DIPLOMACIA INTERNACIONAL

Rubio afirma em reunião do G7 que Trump busca acordo rápido para guerra Rússia-Ucrânia

Secretário de Estado dos EUA reforça compromisso do governo Trump com solução diplomática para o conflito, apesar de ceticismo europeu e tensões no Oriente Médio.

Publicado em 27/03/2026 às 12:06
AP/Alex Brandon, Pool

O secretário de Estado dos Estados Unidos, Marco Rubio, afirmou nesta sexta-feira (27) que o governo Donald Trump está comprometido com uma solução diplomática para a guerra entre Rússia e Ucrânia, mesmo diante de tensões com aliados do G7. "Hoje, no G7, reiterei que o presidente Trump está comprometido em alcançar um cessar-fogo e um acordo negociado para a guerra entre Rússia e Ucrânia o mais rápido possível", declarou Rubio em publicação na rede social X.

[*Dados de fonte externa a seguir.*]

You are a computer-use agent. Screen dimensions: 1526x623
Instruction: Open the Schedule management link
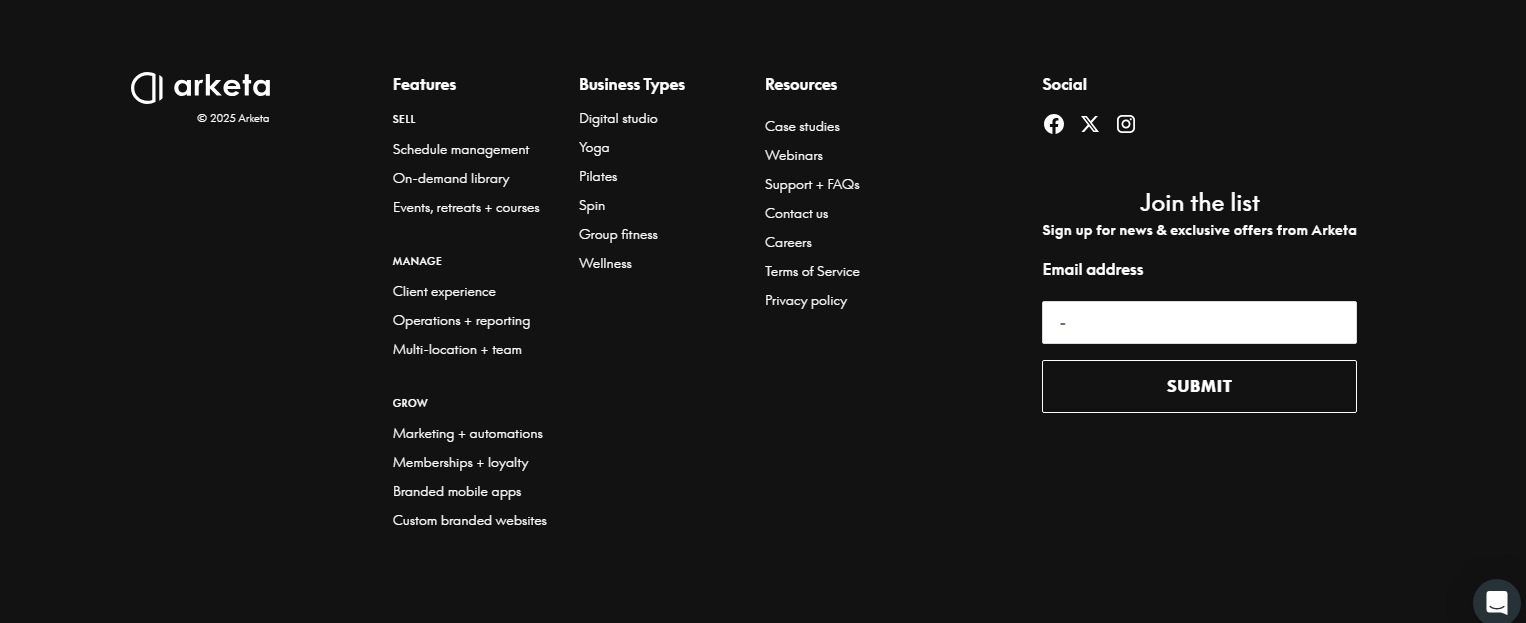pos(461,149)
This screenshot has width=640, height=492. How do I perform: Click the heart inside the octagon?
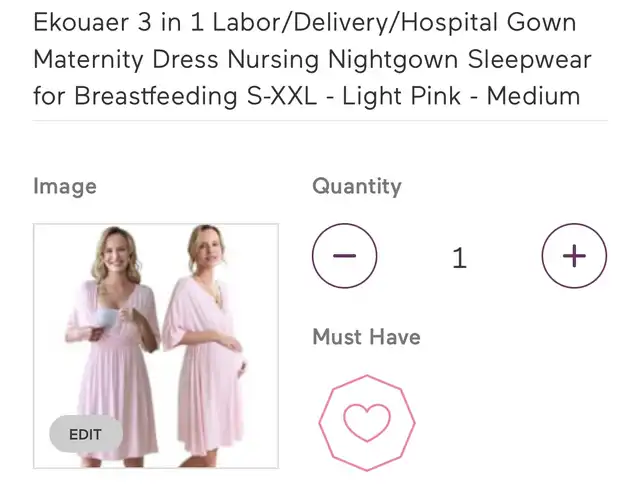pyautogui.click(x=367, y=423)
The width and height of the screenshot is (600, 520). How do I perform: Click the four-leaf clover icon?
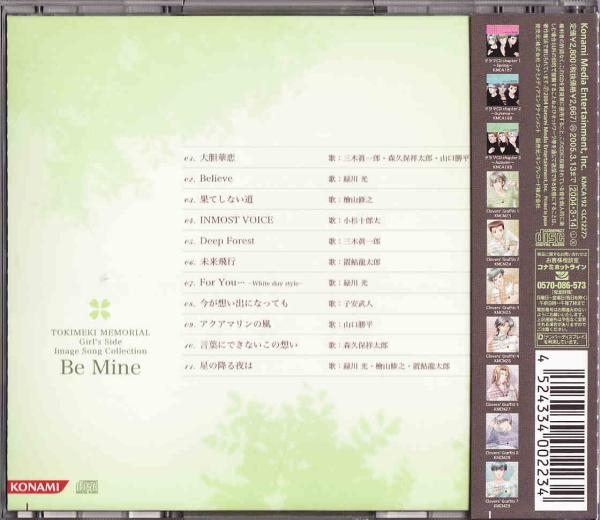pyautogui.click(x=99, y=309)
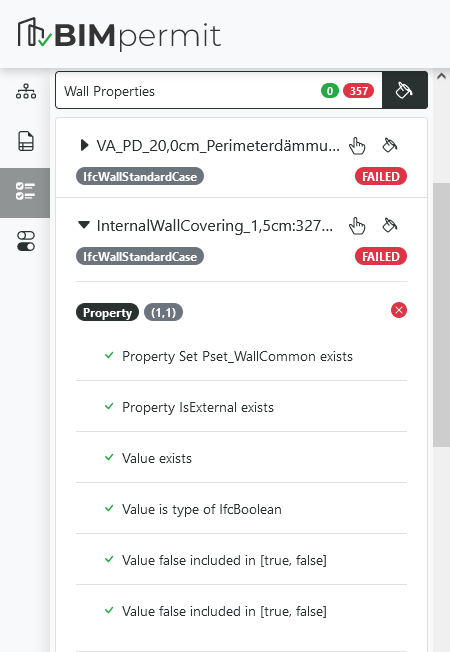Open the model hierarchy tree sidebar icon
This screenshot has height=652, width=450.
(x=26, y=91)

A fala ocorreu durante a reunião dos ministros de Relações Internacionais do G7, realizada na França, em um cenário de divisões entre os países, especialmente sobre a postura dos Estados Unidos em relação aos conflitos com Israel e Irã. O encontro acontece durante a quarta semana do conflito no Oriente Médio, que pressiona os mercados de petróleo e amplia as incertezas geopolíticas.

Rubio buscou reforçar a estratégia americana diante de aliados europeus que demonstram ceticismo quanto à condução da guerra com o Irã e ao comprometimento de Washington com a Ucrânia. Antes da reunião, minimizou as divergências: "Não estou lá para fazê-los felizes", afirmou, destacando que seu foco é atender aos interesses dos Estados Unidos.

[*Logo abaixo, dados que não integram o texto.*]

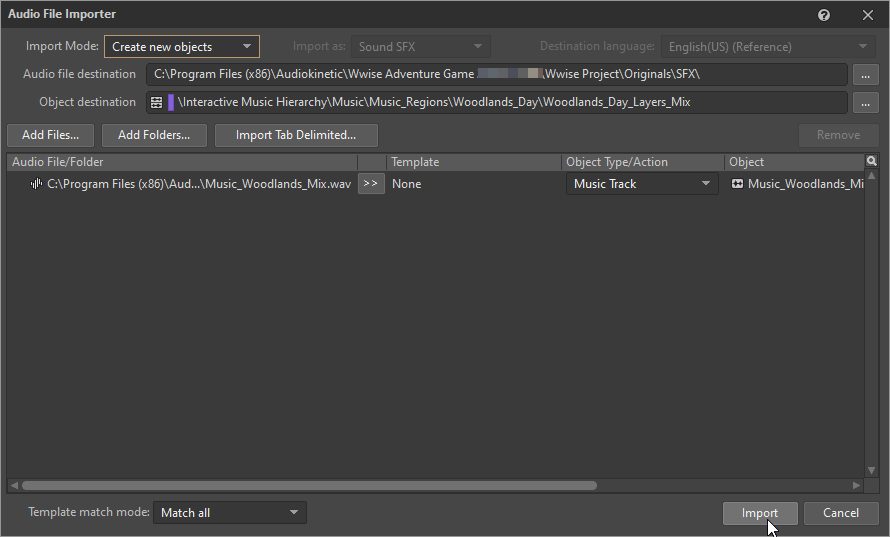Click Import Tab Delimited button
This screenshot has height=537, width=890.
[296, 135]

Autoridades europeias defenderam uma saída diplomática para os conflitos. A ministra das Forças Armadas da França, Catherine Vautrin, ressaltou que a guerra no Oriente Médio "não é nossa" e enfatizou que a única forma de garantir a paz é por meio da diplomacia. Já a chanceler britânica, Yvette Cooper, reconheceu diferenças com os EUA e reiterou apoio a uma abordagem negociada.

As divergências se intensificaram após críticas recentes de Trump à Organização do Tratado do Atlântico Norte (Otan) e a aliados, acusados de não contribuírem suficientemente para operações militares e de segurança, incluindo a proteção do Estreito de Ormuz.